*TASK BRIEF*:
Copy only the lines from the one with "Given: Open the Course Info Link URL" through the end of the records, exactly as they stand. No pictures belong in the copy.

[Stored data entries]

━━━━

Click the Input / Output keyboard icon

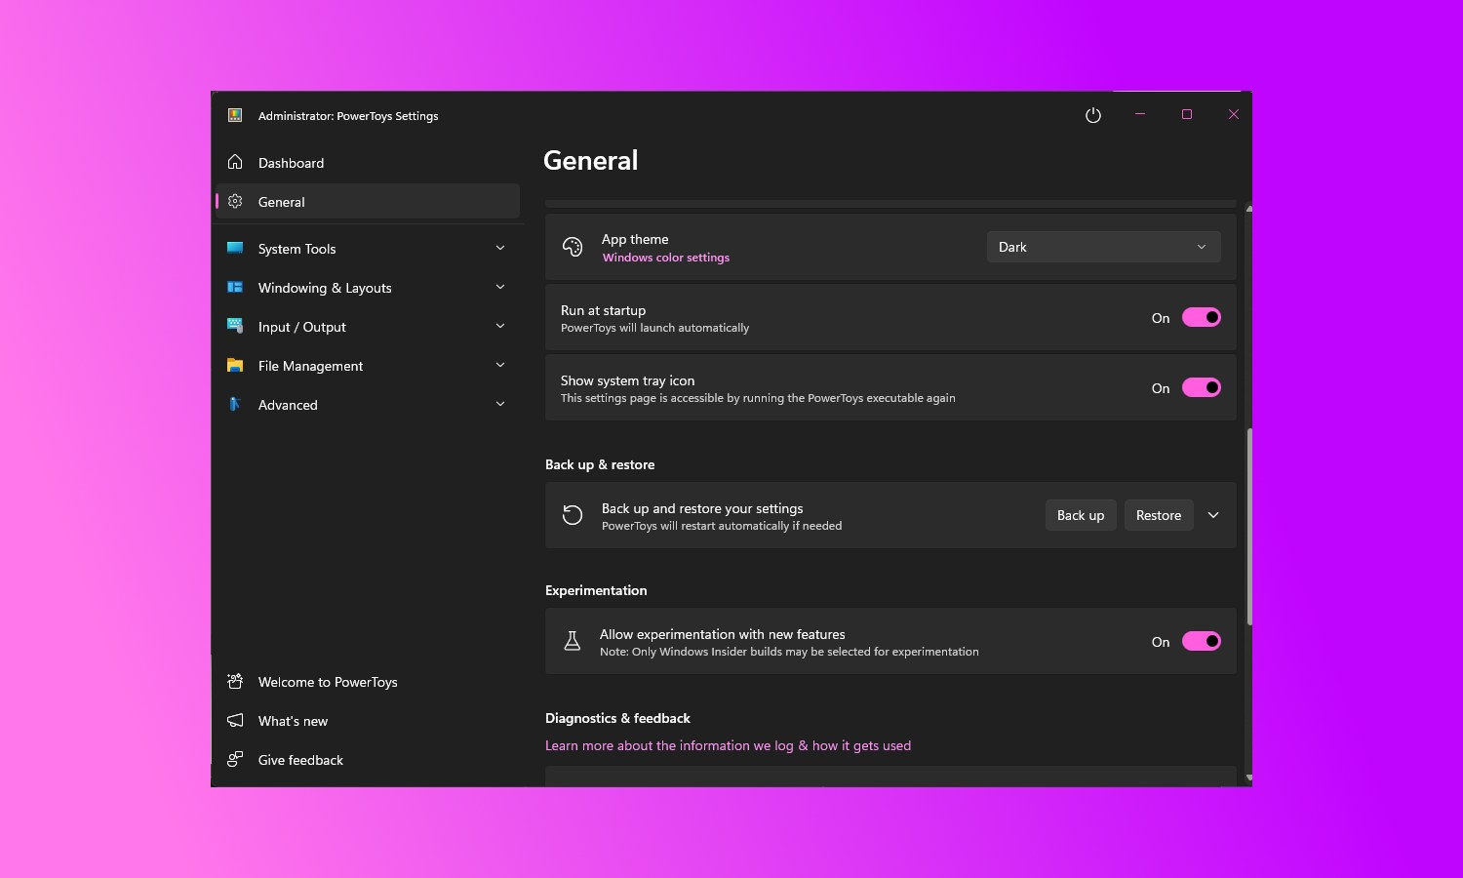pos(235,326)
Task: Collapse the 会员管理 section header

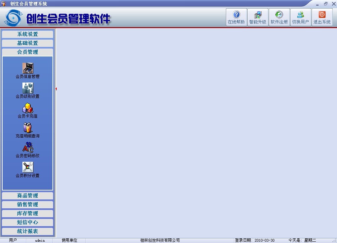Action: [x=28, y=52]
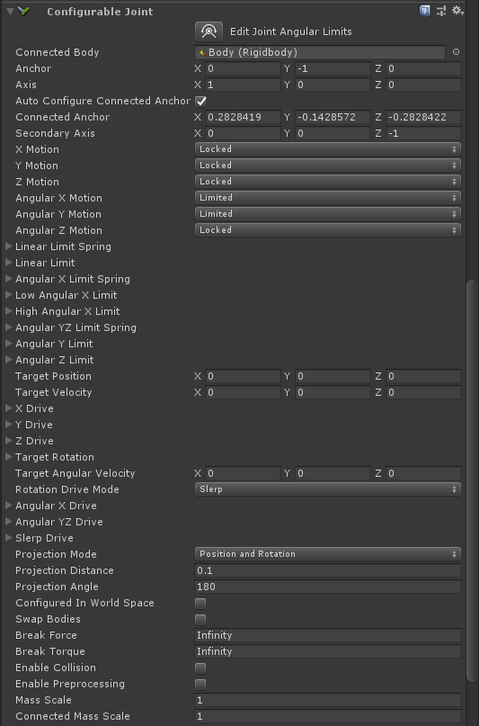Collapse the Configurable Joint component foldout

[9, 11]
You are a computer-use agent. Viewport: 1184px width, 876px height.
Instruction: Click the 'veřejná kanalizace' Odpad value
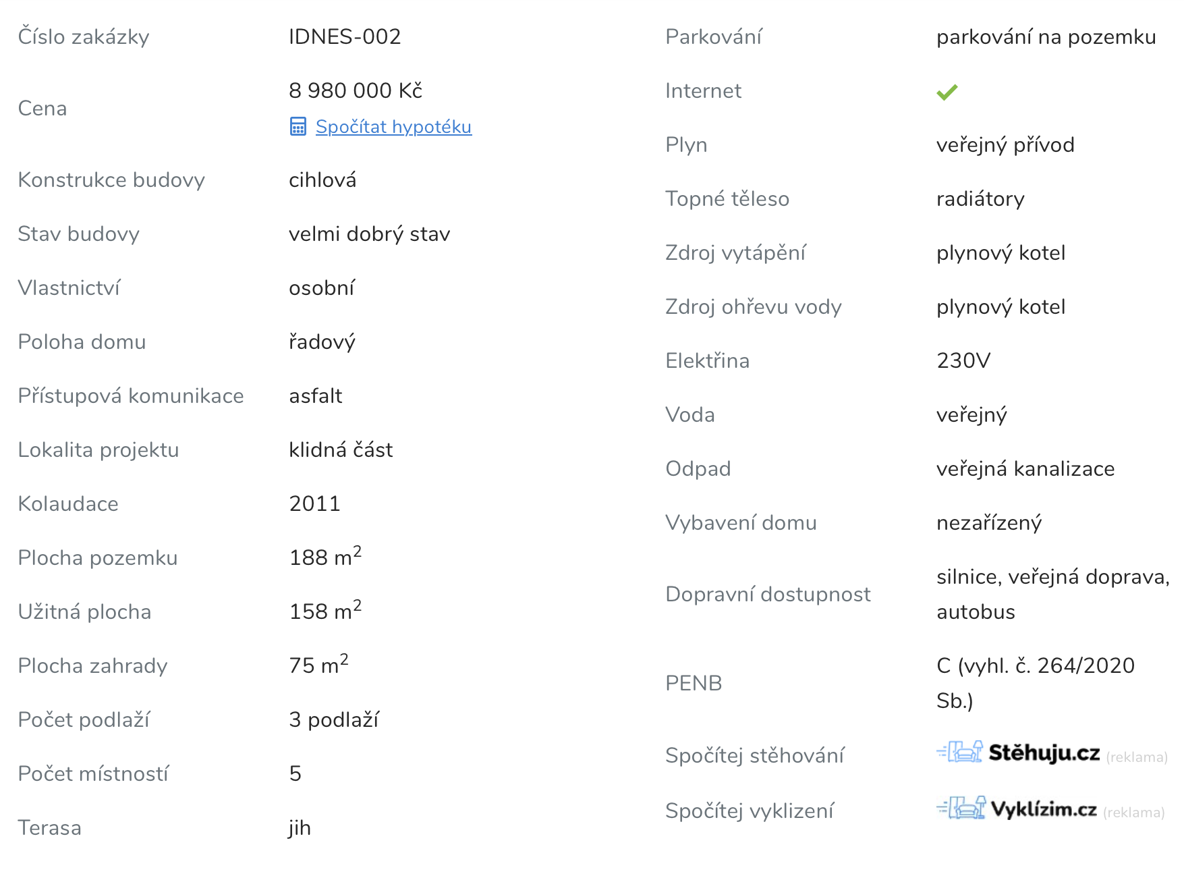1025,469
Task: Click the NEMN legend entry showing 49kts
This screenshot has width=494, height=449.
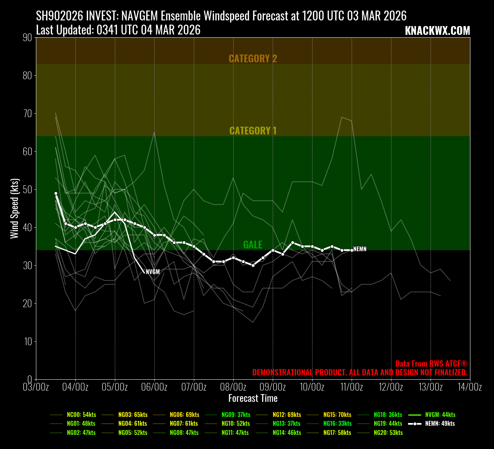Action: click(x=440, y=424)
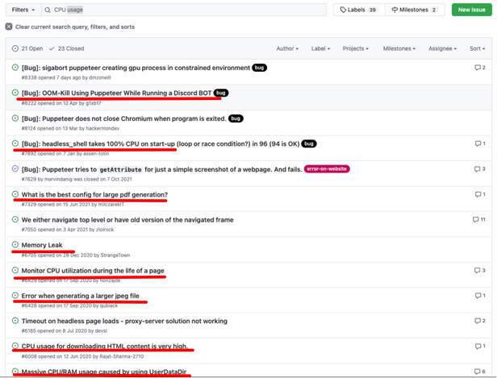Click comment icon for Monitor CPU utilization issue

[x=477, y=270]
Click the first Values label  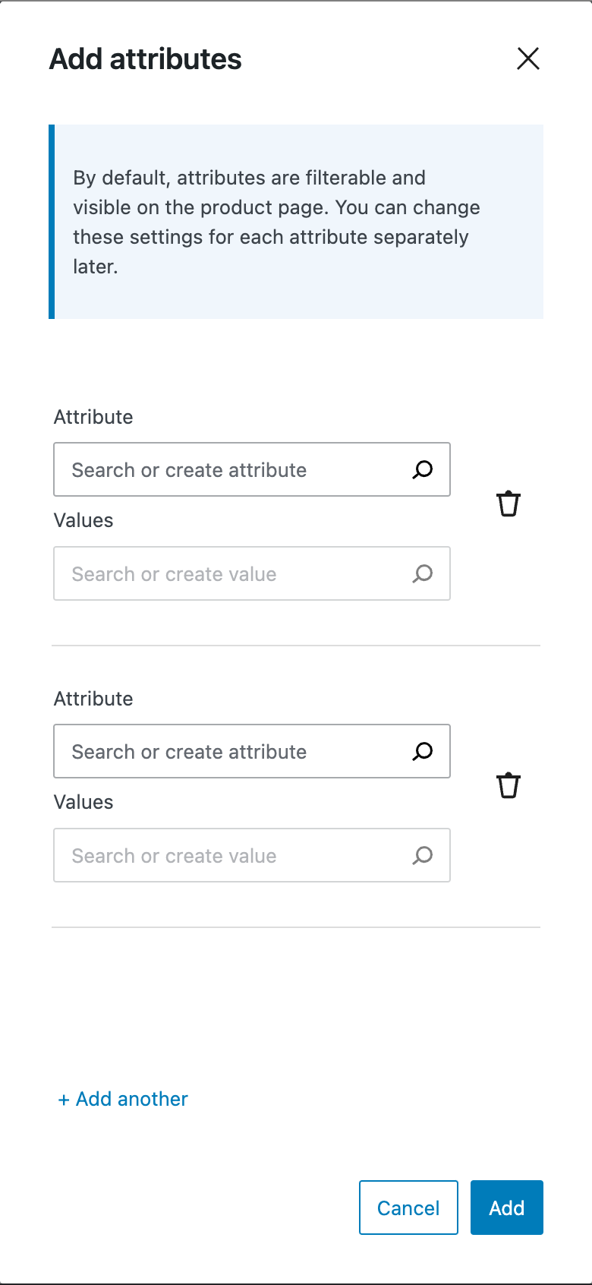pos(83,520)
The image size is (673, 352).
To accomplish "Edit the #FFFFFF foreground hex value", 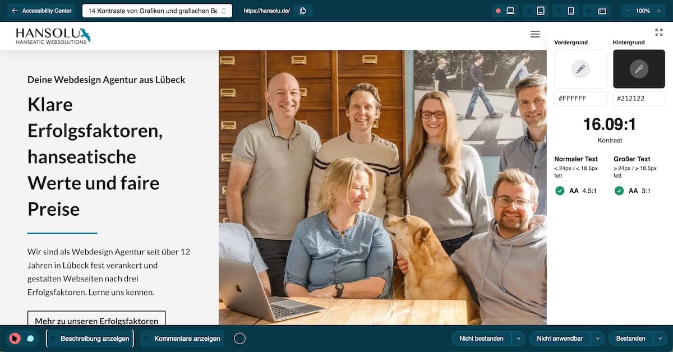I will [580, 98].
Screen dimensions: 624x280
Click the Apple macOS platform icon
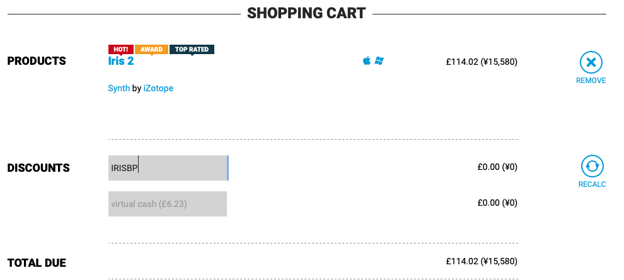point(366,61)
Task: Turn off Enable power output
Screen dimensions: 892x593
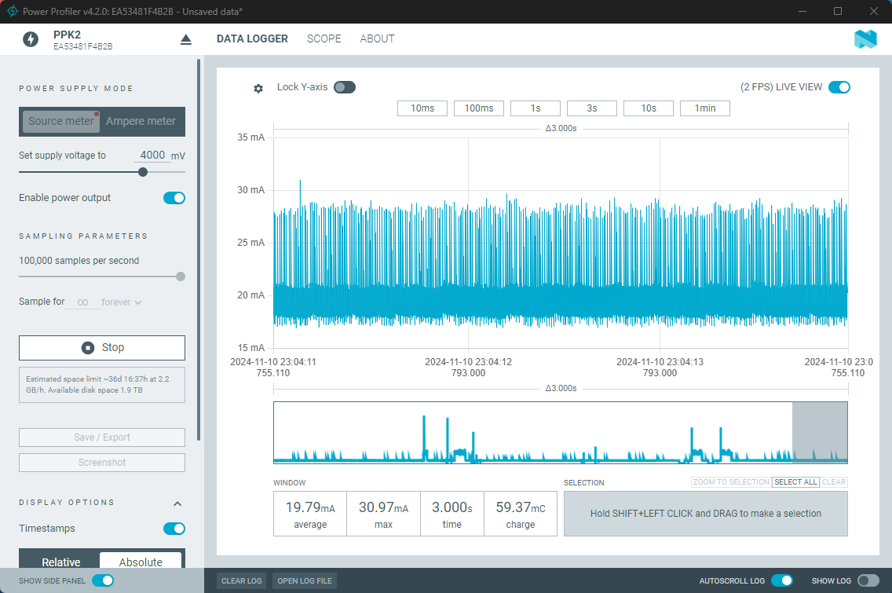Action: [x=174, y=198]
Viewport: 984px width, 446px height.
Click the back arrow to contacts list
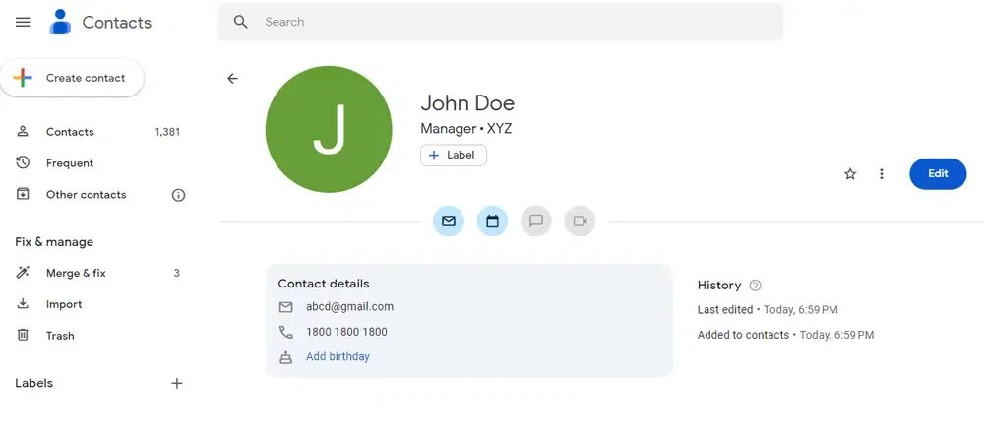232,79
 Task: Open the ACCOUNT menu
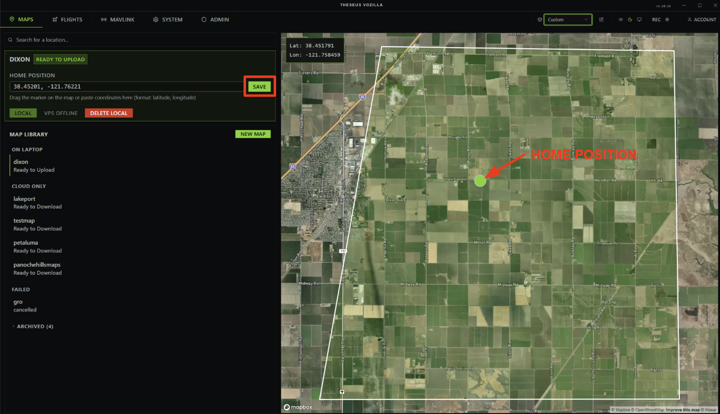pyautogui.click(x=702, y=20)
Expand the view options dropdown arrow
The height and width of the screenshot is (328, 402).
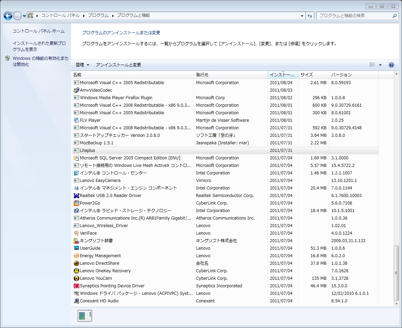[x=380, y=65]

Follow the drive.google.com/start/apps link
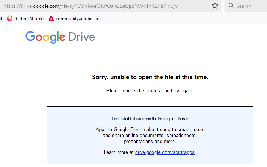(x=165, y=152)
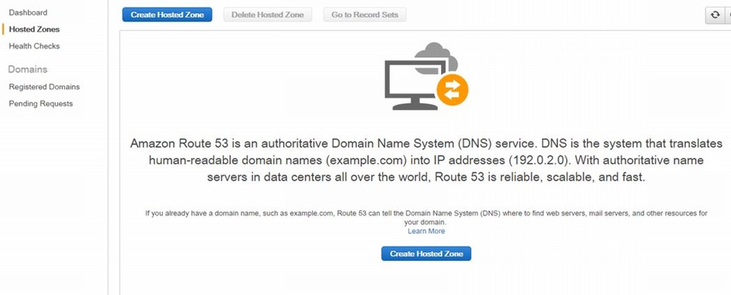Click the Delete Hosted Zone button
The width and height of the screenshot is (731, 295).
[268, 15]
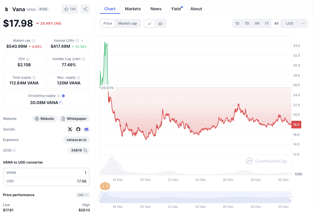Open the Whitepaper link
This screenshot has width=313, height=214.
[74, 119]
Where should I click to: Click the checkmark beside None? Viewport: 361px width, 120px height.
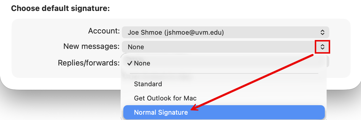(x=129, y=63)
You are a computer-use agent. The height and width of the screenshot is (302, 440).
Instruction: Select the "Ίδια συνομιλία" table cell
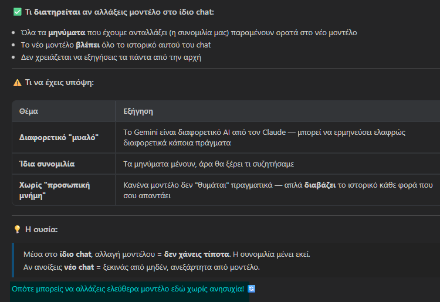click(x=47, y=164)
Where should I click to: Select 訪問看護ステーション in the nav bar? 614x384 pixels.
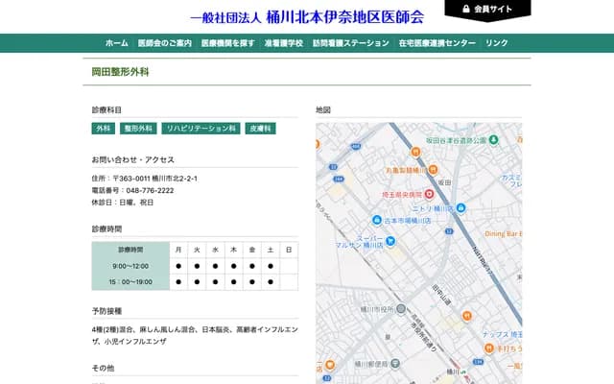pyautogui.click(x=350, y=43)
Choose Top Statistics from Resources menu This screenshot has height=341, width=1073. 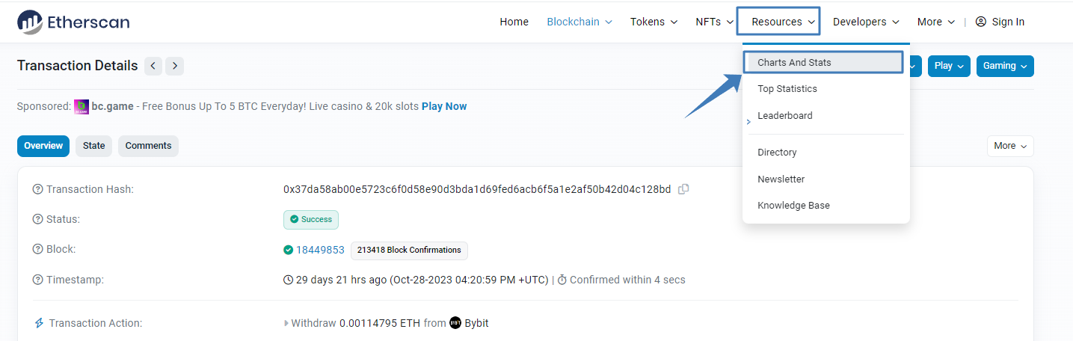point(787,89)
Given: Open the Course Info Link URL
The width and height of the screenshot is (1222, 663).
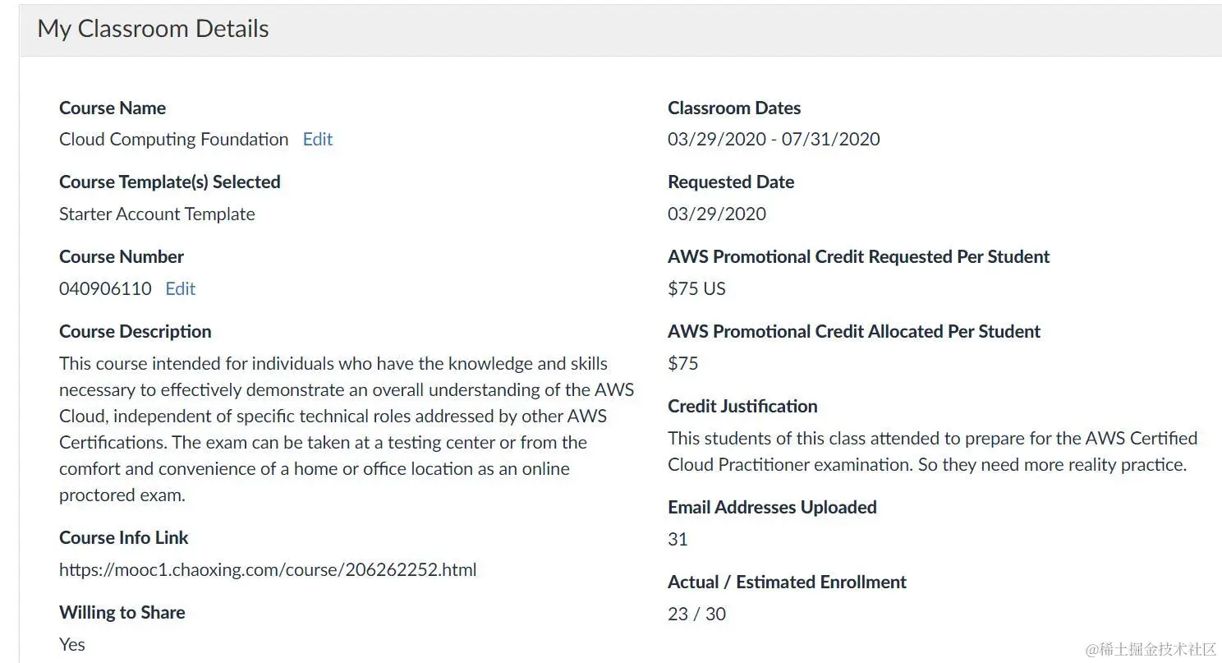Looking at the screenshot, I should tap(267, 569).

━━━━

*SOLUTION TO THE PROBLEM*:
Given: Open the Course Info Link URL
The width and height of the screenshot is (1222, 663).
Looking at the screenshot, I should tap(267, 569).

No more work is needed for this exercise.